There's another differentiator that just leaped to mind and on thinking of it I'm surprised someone (including me) hasn't brought it up earlier.

There was talk not far upthread of "emergent" setting, where the setting (to paraphrase a bit) kinda shapes itself around the dramatic needs of the PCs even before play begins and continues to do so as play goes on.

This, however, assumes the PCs' dramatic needs are known ahead of time; that the players are going in to the campaign with these needs already in place and that the campaign will focus on them.

But what about the type of play where the setting's locked in and it's the dramatic needs of the PCs that are emergent as play goes on? Put another way, this type of play starts as geocentric and then quite possibly takes on a more anthrocentric bent once the PCs become established in their personalities and have interacted with the setting - and each other - to some extent.

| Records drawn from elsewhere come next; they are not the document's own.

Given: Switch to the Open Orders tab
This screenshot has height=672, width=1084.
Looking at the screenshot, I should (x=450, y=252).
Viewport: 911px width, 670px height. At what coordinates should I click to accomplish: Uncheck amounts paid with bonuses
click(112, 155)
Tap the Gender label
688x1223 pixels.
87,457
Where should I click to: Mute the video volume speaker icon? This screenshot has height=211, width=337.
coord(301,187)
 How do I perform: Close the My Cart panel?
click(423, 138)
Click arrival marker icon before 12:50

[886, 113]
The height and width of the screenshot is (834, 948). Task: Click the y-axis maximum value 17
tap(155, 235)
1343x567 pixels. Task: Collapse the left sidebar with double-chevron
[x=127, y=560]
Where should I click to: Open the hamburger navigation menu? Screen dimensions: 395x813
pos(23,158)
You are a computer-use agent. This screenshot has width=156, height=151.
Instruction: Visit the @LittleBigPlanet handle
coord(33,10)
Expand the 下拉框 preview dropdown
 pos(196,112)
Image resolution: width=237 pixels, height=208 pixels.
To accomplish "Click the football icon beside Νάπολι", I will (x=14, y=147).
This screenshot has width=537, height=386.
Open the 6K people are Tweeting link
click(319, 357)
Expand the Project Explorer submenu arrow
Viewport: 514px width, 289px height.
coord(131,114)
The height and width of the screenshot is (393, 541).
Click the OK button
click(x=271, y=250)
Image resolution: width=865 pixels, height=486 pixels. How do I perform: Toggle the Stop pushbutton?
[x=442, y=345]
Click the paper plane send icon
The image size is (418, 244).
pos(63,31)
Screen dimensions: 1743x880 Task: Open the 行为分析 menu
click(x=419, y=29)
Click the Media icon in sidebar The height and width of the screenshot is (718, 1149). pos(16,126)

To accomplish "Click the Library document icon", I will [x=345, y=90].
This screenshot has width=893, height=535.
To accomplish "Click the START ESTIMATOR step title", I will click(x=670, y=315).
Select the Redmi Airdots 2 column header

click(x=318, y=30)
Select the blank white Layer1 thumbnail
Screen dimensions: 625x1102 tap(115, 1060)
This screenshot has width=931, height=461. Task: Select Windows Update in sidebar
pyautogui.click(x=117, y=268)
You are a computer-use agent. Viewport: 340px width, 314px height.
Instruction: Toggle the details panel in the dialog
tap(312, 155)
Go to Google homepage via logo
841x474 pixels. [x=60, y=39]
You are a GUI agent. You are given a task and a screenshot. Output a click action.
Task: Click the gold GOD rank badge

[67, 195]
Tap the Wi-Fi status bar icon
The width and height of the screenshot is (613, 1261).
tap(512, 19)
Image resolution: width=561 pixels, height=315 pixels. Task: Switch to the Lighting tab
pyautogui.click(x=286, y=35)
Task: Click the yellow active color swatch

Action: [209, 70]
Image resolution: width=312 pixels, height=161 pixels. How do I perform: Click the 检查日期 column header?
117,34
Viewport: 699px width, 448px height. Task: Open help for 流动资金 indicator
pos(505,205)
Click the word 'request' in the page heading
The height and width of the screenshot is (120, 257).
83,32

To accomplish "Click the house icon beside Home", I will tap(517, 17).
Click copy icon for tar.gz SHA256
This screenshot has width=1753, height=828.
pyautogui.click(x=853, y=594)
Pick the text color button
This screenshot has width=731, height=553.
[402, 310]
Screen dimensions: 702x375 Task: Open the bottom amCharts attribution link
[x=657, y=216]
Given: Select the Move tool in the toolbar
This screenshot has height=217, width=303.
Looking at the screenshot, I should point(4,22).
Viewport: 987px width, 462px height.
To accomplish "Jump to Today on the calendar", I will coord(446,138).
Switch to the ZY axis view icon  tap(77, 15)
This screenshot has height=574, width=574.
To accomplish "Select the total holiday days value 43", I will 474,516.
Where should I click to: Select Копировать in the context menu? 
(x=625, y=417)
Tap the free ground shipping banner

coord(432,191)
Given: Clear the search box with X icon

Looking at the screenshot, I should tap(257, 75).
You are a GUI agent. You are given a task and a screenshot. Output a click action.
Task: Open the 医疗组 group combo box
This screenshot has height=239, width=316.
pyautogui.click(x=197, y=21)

An example would be inter-PC relationship dynamics. Sure, the geocentric dungeon-crawling might be going on almost as a backdrop but the actual drama for two PCs is the developing romance between them. Or the developing rivalry, or whatever. Things like this pretty much have to emerge through play, and personally that's the sort of drama I'm looking for, and care about, in a game.

Another example might be on the introduction of and interaction with a heretofore-unknown NPC the emergent drama comes via a PC's ongoing reaction to said NPC (be it positive or negative) and what said PC says and-or does about it.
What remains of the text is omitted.